Exercise input Start Marker

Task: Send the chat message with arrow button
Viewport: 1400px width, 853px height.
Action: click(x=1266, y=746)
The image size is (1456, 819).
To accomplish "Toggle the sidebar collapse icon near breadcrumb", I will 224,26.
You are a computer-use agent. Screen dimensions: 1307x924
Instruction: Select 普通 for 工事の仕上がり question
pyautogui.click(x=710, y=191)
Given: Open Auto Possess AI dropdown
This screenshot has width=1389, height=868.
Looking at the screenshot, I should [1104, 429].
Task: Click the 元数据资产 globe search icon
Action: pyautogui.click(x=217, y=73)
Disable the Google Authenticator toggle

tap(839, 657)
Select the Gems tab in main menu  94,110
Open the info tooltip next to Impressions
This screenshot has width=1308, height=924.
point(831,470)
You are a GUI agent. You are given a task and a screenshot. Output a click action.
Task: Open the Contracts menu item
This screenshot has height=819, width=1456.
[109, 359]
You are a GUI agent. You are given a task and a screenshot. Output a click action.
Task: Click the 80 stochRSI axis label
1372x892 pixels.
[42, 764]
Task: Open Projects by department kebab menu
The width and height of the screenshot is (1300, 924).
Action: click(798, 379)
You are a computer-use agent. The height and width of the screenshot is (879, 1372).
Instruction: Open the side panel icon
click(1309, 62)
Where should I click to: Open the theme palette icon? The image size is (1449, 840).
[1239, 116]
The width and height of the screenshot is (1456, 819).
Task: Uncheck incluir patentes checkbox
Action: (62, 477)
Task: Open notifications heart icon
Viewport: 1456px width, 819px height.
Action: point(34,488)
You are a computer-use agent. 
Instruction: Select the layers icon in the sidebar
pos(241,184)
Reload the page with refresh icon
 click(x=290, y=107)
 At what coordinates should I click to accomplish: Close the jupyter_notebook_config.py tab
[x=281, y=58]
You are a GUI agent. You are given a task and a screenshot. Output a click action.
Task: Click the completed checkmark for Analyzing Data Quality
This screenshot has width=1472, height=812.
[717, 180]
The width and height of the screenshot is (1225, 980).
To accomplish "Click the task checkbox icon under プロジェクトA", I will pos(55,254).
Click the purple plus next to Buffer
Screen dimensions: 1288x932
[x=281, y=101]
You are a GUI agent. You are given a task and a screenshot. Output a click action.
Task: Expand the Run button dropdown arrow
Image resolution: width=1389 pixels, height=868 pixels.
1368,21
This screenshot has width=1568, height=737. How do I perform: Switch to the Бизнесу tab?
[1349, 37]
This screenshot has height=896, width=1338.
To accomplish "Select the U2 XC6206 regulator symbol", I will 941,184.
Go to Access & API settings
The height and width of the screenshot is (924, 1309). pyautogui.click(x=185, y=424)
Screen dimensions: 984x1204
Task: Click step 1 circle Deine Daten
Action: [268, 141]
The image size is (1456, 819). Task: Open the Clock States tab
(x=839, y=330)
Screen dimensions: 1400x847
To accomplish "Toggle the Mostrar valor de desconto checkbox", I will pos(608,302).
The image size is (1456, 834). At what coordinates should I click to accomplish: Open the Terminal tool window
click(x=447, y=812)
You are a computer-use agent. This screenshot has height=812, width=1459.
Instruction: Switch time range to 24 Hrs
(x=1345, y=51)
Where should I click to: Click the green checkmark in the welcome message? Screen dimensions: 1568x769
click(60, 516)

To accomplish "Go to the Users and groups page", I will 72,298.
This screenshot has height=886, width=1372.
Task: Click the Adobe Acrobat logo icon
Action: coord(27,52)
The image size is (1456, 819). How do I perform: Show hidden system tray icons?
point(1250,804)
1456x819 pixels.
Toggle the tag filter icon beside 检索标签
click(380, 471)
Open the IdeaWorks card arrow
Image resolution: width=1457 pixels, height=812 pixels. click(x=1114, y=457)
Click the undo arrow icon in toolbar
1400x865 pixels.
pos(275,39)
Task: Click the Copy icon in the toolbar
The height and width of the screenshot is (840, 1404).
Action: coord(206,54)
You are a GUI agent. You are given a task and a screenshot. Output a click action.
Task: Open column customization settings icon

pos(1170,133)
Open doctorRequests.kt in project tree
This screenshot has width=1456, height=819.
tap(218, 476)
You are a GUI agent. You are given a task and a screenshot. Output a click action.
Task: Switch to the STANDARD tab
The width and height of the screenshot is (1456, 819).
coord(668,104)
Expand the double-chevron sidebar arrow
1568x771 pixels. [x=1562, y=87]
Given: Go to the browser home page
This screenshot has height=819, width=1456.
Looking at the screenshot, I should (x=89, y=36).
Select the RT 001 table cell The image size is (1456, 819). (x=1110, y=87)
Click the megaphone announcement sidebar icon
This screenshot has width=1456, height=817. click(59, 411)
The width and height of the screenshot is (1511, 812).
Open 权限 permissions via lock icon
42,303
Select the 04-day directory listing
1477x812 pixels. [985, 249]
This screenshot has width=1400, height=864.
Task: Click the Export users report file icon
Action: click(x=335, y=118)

Exercise input End Marker

What the exercise asks - Copy the whole listing down exactly.

Problem solution -
Task: Send the chat message with arrow button
Viewport: 1400px width, 853px height.
Action: click(x=1266, y=746)
The image size is (1456, 819).
To accomplish "Toggle the sidebar collapse icon near breadcrumb", I will 224,26.
You are a computer-use agent. Screen dimensions: 1307x924
Instruction: Select 普通 for 工事の仕上がり question
pyautogui.click(x=710, y=191)
Given: Open Auto Possess AI dropdown
This screenshot has width=1389, height=868.
Looking at the screenshot, I should [1104, 429].
Task: Click the 元数据资产 globe search icon
Action: pyautogui.click(x=217, y=73)
Disable the Google Authenticator toggle

tap(839, 657)
Select the Gems tab in main menu  94,110
Open the info tooltip next to Impressions
This screenshot has width=1308, height=924.
point(831,470)
You are a GUI agent. You are given a task and a screenshot. Output a click action.
Task: Open the Contracts menu item
This screenshot has height=819, width=1456.
[109, 359]
You are a GUI agent. You are given a task and a screenshot. Output a click action.
Task: Click the 80 stochRSI axis label
1372x892 pixels.
[42, 764]
Task: Open Projects by department kebab menu
The width and height of the screenshot is (1300, 924).
Action: click(798, 379)
You are a computer-use agent. The height and width of the screenshot is (879, 1372).
Instruction: Open the side panel icon
click(1309, 62)
Where should I click to: Open the theme palette icon? The image size is (1449, 840).
[1239, 116]
The width and height of the screenshot is (1456, 819).
Task: Uncheck incluir patentes checkbox
Action: (62, 477)
Task: Open notifications heart icon
Viewport: 1456px width, 819px height.
Action: point(34,488)
You are a computer-use agent. 
Instruction: Select the layers icon in the sidebar
pos(241,184)
Reload the page with refresh icon
 click(x=290, y=107)
 At what coordinates should I click to accomplish: Close the jupyter_notebook_config.py tab
[x=281, y=58]
You are a GUI agent. You are given a task and a screenshot. Output a click action.
Task: Click the completed checkmark for Analyzing Data Quality
This screenshot has width=1472, height=812.
[717, 180]
The width and height of the screenshot is (1225, 980).
To accomplish "Click the task checkbox icon under プロジェクトA", I will pos(55,254).
Click the purple plus next to Buffer
Screen dimensions: 1288x932
[x=281, y=101]
You are a GUI agent. You are given a task and a screenshot. Output a click action.
Task: Expand the Run button dropdown arrow
Image resolution: width=1389 pixels, height=868 pixels.
1368,21
This screenshot has width=1568, height=737. How do I perform: Switch to the Бизнесу tab?
[1349, 37]
This screenshot has height=896, width=1338.
To accomplish "Select the U2 XC6206 regulator symbol", I will 941,184.
Go to Access & API settings
The height and width of the screenshot is (924, 1309). pyautogui.click(x=185, y=424)
Screen dimensions: 984x1204
Task: Click step 1 circle Deine Daten
Action: [268, 141]
The image size is (1456, 819). Task: Open the Clock States tab
(x=839, y=330)
Screen dimensions: 1400x847
To accomplish "Toggle the Mostrar valor de desconto checkbox", I will pos(608,302).
The image size is (1456, 834). At what coordinates should I click to accomplish: Open the Terminal tool window
click(x=447, y=812)
You are a computer-use agent. This screenshot has height=812, width=1459.
Instruction: Switch time range to 24 Hrs
(x=1345, y=51)
Where should I click to: Click the green checkmark in the welcome message? Screen dimensions: 1568x769
click(60, 516)

To accomplish "Go to the Users and groups page", I will 72,298.
This screenshot has height=886, width=1372.
Task: Click the Adobe Acrobat logo icon
Action: coord(27,52)
The image size is (1456, 819). How do I perform: Show hidden system tray icons?
point(1250,804)
1456x819 pixels.
Toggle the tag filter icon beside 检索标签
click(380, 471)
Open the IdeaWorks card arrow
Image resolution: width=1457 pixels, height=812 pixels. click(x=1114, y=457)
Click the undo arrow icon in toolbar
1400x865 pixels.
pos(275,39)
Task: Click the Copy icon in the toolbar
The height and width of the screenshot is (840, 1404).
Action: coord(206,54)
You are a GUI agent. You are given a task and a screenshot. Output a click action.
Task: Open column customization settings icon

pos(1170,133)
Open doctorRequests.kt in project tree
This screenshot has width=1456, height=819.
tap(218, 476)
You are a GUI agent. You are given a task and a screenshot. Output a click action.
Task: Switch to the STANDARD tab
The width and height of the screenshot is (1456, 819).
coord(668,104)
Expand the double-chevron sidebar arrow
1568x771 pixels. [x=1562, y=87]
Given: Go to the browser home page
This screenshot has height=819, width=1456.
Looking at the screenshot, I should (x=89, y=36).
Select the RT 001 table cell The image size is (1456, 819). (x=1110, y=87)
Click the megaphone announcement sidebar icon
This screenshot has width=1456, height=817. click(59, 411)
The width and height of the screenshot is (1511, 812).
Open 权限 permissions via lock icon
42,303
Select the 04-day directory listing
1477x812 pixels. [985, 249]
This screenshot has width=1400, height=864.
Task: Click the Export users report file icon
Action: click(x=335, y=118)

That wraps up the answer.